Diantre ! Les quatre garçons sont en proie à une misère sans précédent : ils ont fini les fonds de tiroir et n’ont plus rien dans leur frigo. Leur nouveau menu pour remplir les ventres vides : potée de mégots, nouilles aux cheveux, crumble de litière, bouillon de baignoire… Un vrai menu gastro pour qui a le cœur bien accroché. Pour se tirer de ce faux-pas, le groupe ouvre la « boîte de la dernière chance », remplie de peluches, de légumes et de pain de mie. Sûrement ce que l’on trouve à la définition d’ « artillerie » dans le dictionnaire zinzin des Kaviar, puisque les garçons s’en parent et s’en emparent pour le hold-up d’une banque rennaise qu’ils dynamitent à grands coups de TNT-saucisses. Une fois leur larcin terminé, et puisque les vrais ne se retournent jamais sur leurs explosions, les quatre rockeurs prennent la fuite sans un regard sur leur crime et s’envolent loin de la capitale bretonne. Une vie de pacha commence alors, où les Kaviar ne savent plus quoi faire de leurs centimes ; mais leur répit est de courte durée et prend fin avec la trahison de l’un des membres. La vengeance a sonné. Un plat qui se mange froid, et même cru ici, puisque l’Inspecteur Harrys, traître-général-militaire-néo-déjanté, est anéanti à grands coups de concombre et de tomates-grenades. Une vengeance végé faite d’un gore qui ne convoque ni le sang ni les tripes mais de la purée de banane et des épluchures de pastèques. Le vilain finira par gagner, et l’image par littéralement voler en éclat ; de rire ou de larmes ça dépend de vous…

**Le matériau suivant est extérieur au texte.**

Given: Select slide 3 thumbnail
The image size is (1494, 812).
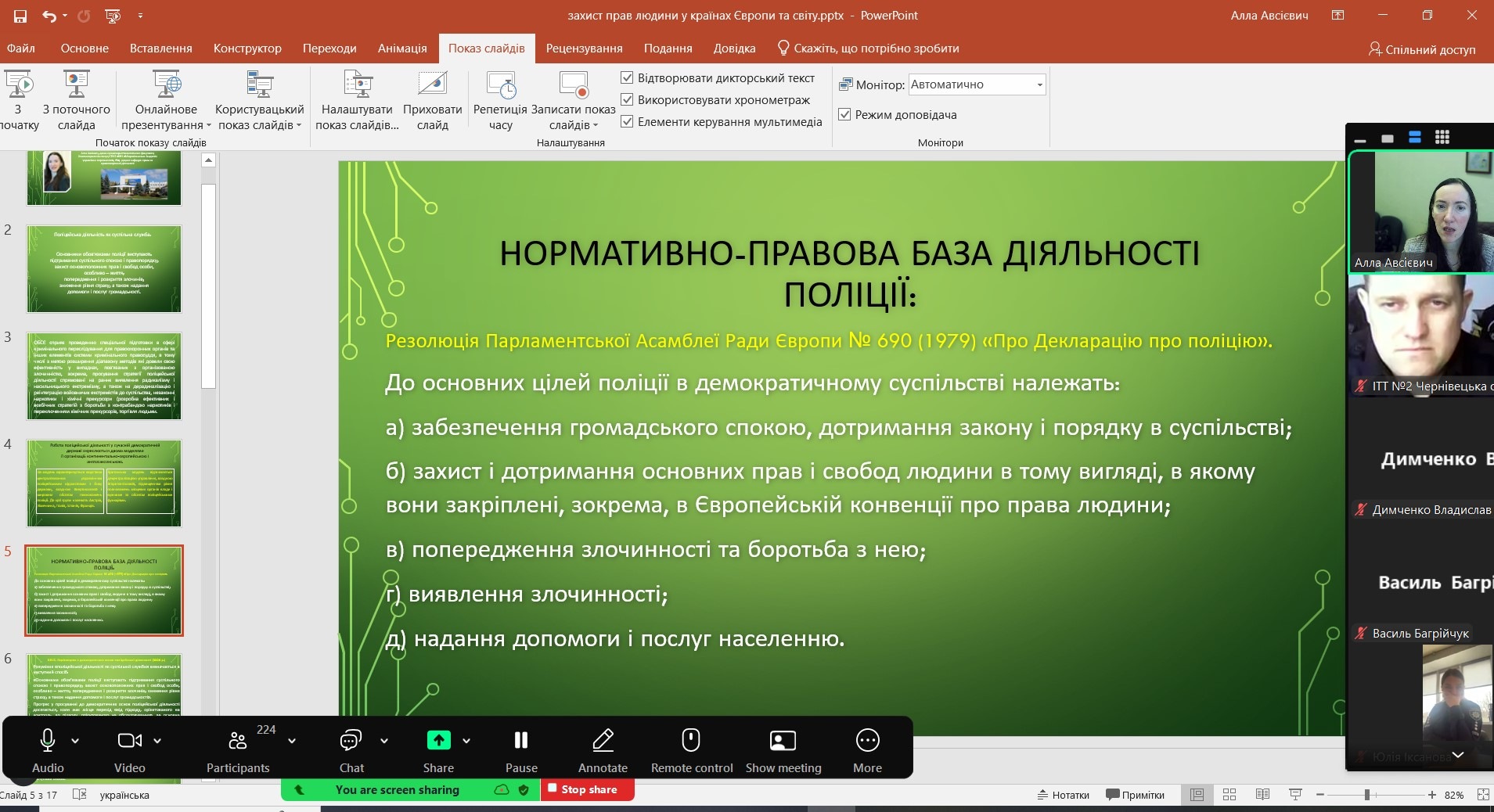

Dérisoire mais pas du tout médiocre, absurde au possible mais avec une bonne louche de plaisir contagieux en proportions généreuses, on touche ici au Béluga du garage. Il y a un côté Gondry dans cet atelier vidéo fait de bric, de broc et d’idées saugrenues, à renfort de fonds vert et d’explosions en carton. Et comme la faim justifie les moyens, c’est avec plaisir qu’on se laisse emporter dans les folies des quatre musiciens aux noms – pas d’oiseaux – mais de légumes, qui nous rappellent que les images sont bien un terrain d’expérimentation, et surtout un terrain de jeux. On en dira ce que l’on voudra, le but est avant tout de réaliser une franche déconnade DIY, super bien calibrée par Damien Stein, qui prouve que le clip pourrait bien être un art… ou un nanar en soi. Et même si l’on retrouve par moment quelques plats un brin réchauffés, on ne s’en formalisera pas tant le groupe vient nous montrer avec une frénésie joviale qu’il serait dommage de se priver des bonnes choses. Et lorsqu’ils ouvrent la « boîte de la dernière dernière chance », il y a même un goût de trop peu !

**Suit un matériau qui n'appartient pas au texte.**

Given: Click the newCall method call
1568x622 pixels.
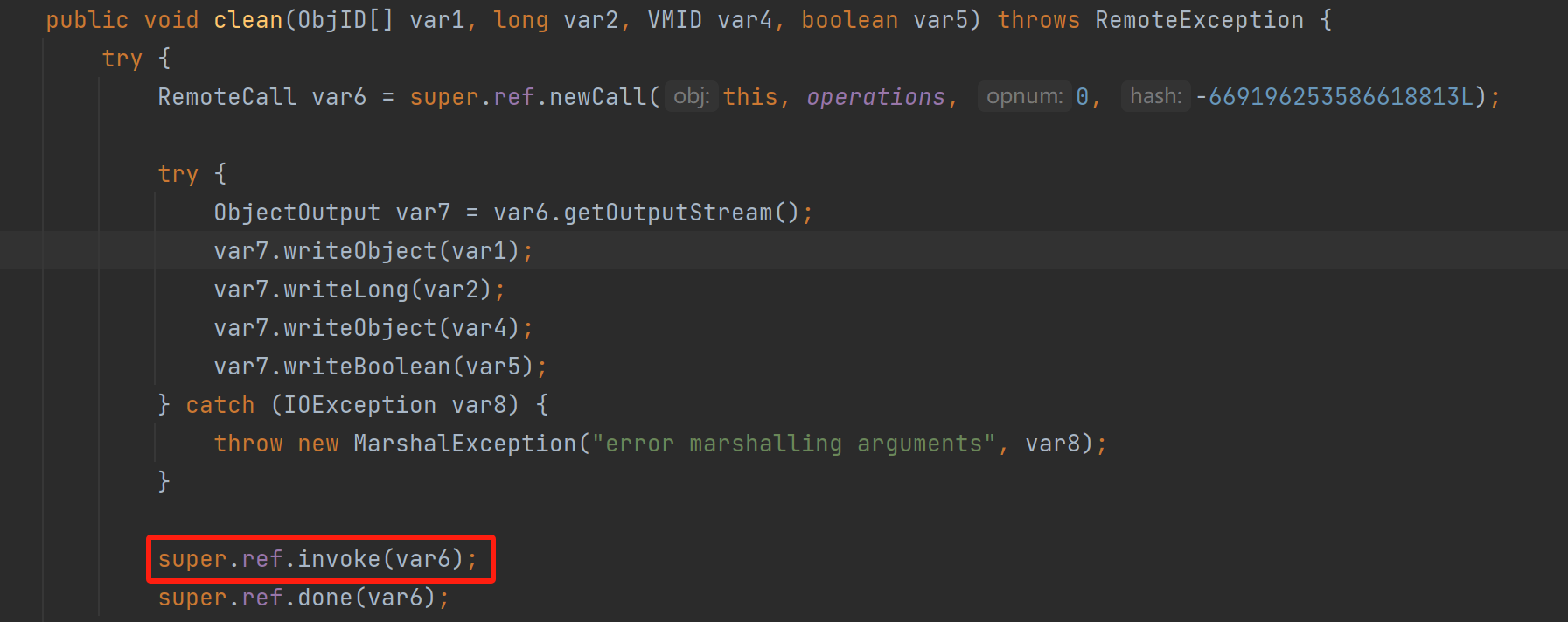Looking at the screenshot, I should [x=597, y=97].
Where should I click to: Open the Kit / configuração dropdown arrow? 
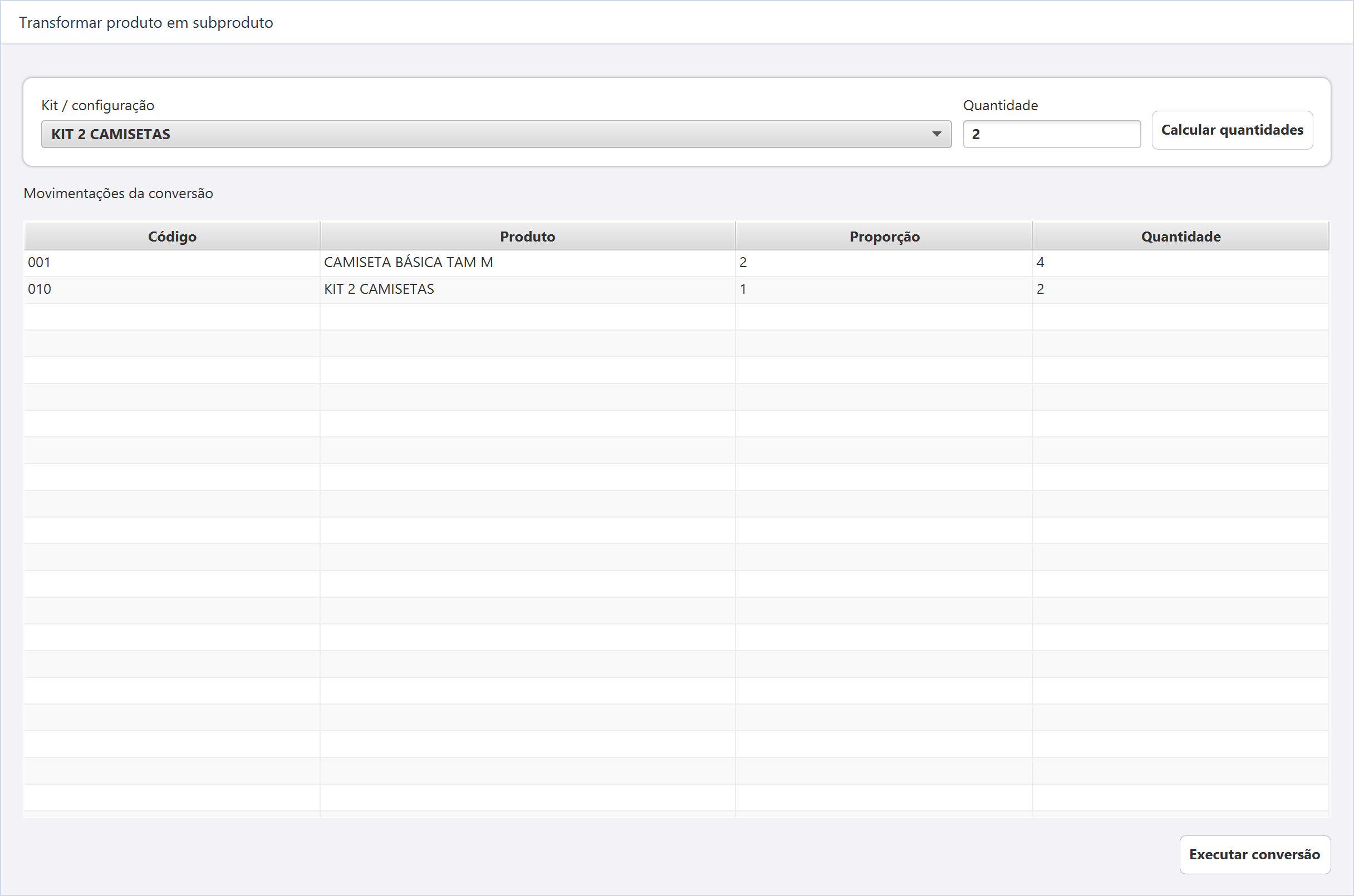coord(936,134)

On peut aussi lire entre les lignes grasses de ce clip une certaine illustration du garage d’aujourd’hui. Ce que ces quatre garçons nous livrent avant tout, c’est un amour pour leur mode de vie, fait de musique, de potes, de fêtes, de virées et de bonne humeur. L’argent ? Sans façon, puisque de toute évidence il leur tournerait la tête – qu’ils gardent au contraire bien sur terre, en témoigne ce clip barjo taillé sur mesure et totalement à leur image. Il y est question d’une famine tout sauf musicale, car le nouveau single du groupe est au contraire d’une énergie grisante.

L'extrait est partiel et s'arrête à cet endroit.